# Jackson concert promoters remove Kiss from lineup



## Curt James (Aug 16, 2011)

*Jackson concert promoters remove Kiss from lineup*

By Anthony McCartney
August 16, 2011

LOS ANGELES (AP) - Organizers of a Michael Jackson tribute concert dropped Kiss from the lineup after receiving widespread criticism for booking the band despite critical comments toward the late pop singer by bassist Gene Simmons.

The announcement Tuesday came a day after Global Live Events announced Kiss would join the show planned for Oct. 8 in Cardiff, Wales. 

Fans, media and the singer's estate quickly noted that Simmons has said in recent years that he was convinced Jackson molested children.

Some of the critical comments came within days of Jackson's June 2009 death.

Jackson was acquitted of molestation charges after a 2005 trial in California.

Some of Simmons' harshest comments came last year in an interview with Classic Rock magazine. "Well, you know, where there's smoke there's fire," Simmons said regarding accusations that Jackson abused young boys. 

"There's no question in my mind he molested those kids. Not a doubt."

Global Events Live* CEO Chris Hunt accepted blame, calling Kiss' booking an "oversight."

"Under the circumstances, we fully agree that even though Kiss is a band Michael admired, we have no choice but to rescind our invitation to them to appear in our tribute concert," Hunt wrote in a statement.

A spokeswoman for the band was not immediately available for comment.

It is the latest stumble for a show that is endorsed by Jackson's mother and several siblings but is opposed by brothers Jermaine and Randy. 

The brothers have noted that the show is scheduled to happen during the involuntary manslaughter trial of a doctor charged in Michael Jackson's death.

Fans have protested ticket prices -- which start at nearly $100 -- the lineup and the show's faraway location since "Michael Forever - The Tribute Concert" was announced last month.
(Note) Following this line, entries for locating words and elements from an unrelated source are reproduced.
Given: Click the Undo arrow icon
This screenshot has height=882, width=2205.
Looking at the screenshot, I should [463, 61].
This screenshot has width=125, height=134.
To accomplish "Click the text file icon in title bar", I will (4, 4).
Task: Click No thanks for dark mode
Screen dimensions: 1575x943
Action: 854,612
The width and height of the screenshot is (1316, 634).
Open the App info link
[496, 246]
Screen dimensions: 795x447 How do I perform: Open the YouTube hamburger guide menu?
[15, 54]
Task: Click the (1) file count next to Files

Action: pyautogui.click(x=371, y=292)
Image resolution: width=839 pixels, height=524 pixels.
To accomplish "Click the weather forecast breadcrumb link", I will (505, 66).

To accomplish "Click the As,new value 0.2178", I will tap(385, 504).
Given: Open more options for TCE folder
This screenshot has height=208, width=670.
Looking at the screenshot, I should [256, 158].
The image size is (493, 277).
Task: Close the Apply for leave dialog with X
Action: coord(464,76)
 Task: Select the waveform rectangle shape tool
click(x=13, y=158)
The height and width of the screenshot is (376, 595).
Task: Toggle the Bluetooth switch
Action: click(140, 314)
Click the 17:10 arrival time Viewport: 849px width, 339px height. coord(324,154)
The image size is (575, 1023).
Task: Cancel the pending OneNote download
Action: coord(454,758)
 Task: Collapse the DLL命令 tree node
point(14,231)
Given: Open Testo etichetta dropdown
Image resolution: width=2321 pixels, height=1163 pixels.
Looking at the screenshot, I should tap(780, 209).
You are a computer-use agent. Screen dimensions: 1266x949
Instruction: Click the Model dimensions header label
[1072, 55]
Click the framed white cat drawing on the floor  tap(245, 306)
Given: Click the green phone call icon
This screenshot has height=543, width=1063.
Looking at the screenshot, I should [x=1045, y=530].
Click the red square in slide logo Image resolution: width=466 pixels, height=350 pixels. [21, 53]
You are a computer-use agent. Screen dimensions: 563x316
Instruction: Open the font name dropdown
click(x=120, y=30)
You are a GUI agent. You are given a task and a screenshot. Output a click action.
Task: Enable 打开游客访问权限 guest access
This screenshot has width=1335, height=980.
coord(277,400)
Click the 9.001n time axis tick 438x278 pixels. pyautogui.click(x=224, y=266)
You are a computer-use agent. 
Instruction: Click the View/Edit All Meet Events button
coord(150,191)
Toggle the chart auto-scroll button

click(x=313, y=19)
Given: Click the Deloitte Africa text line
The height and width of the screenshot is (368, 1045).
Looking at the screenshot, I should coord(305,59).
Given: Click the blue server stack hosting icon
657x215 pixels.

Howard Weitzman, an attorney for Jackson's estate, questioned the show in a letter sent to Hunt on Tuesday, questioning whether any of the show's proceeds would be going to charity, as promoters have claimed.

Kiss' departure leaves Smokey Robinson, Christina Aguilera and Cee Lo Green as the show's superstars.

From CNN.com


----------



## Big Smoothy (Aug 16, 2011)

I like Gene Simmons attitude about life and his music.  Smart guy, (well, he's a Jew born Chaim Weitz), and never has been high according to him. 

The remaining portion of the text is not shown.